Yevamot 112a-b: Leaving, On Her Terms

Our Gemara quotes a Mishna in Nedarim (90b) which teaches that originally if a woman made a statement that indicated that she could no longer live with her husband, the beit din would obligate him to divorce her and pay her ketuba. Later on, the Sages became concerned that a woman who no longer desired to be married to her husband would make one of these claims, so the ruling was changed.

The following statements are those that were deemed sufficient to end a marriage:
teme’a ani lekha – the wife of a kohen tells him that she had relations with another man, where even if it was a case of rape, he will have to divorce her
ha-shamayim beini le-veinkha – literally “the heavens separate us”
netula ani min ha-yehudim – the woman takes a vow never to engage in relations with any Jewish man.

The suggestions made by the Sages when they rescinded their original ruling were:
The woman will have to bring proof that she was raped
ya’asu derekh bakasha – literally “they should make entreaties”
The husband should use his powers to annul the vow, at least as it pertains to him (see Bamidbar ch. 30).

The second claim mentioned in the Gemara – ha-shamayim beini le-veinkha – as well as the response to it – ya’asu derekh bakasha – are left unclear in the Gemara, and are subject to different interpretations by the rishonim.

Rashi appears to follow the Talmud Yerushalmi, and explains that she is claiming that her husband chooses not to engage in sexual relations with her. In the words of the Yerushalmi, her argument is “just as the heavens are far from the earth, so my husband is far away from me.” According to the Babylonian Talmud (Nedarim 91a) her claim is that he is incapable of engaging in relations.
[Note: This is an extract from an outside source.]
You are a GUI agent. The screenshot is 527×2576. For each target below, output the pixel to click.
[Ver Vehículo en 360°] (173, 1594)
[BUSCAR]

The suggestion that in order to resolve this claim ya’asu derekh bakasha is understood by Rabbeinu Tam to mean that they should engage in prayer (apparently he is working with the explanation that the husband is suffering from a disability that does not allow him to engage in relations). Rashi follows the explanation of the Yerushalmi and Rabbeinu Hananel who explain that a meal should be arranged where the couple will be encouraged to work out their issues. The rishonim point out that the intention is that neither should be forced into any action, rather the couple should be counseled to work out the differences that exist between them.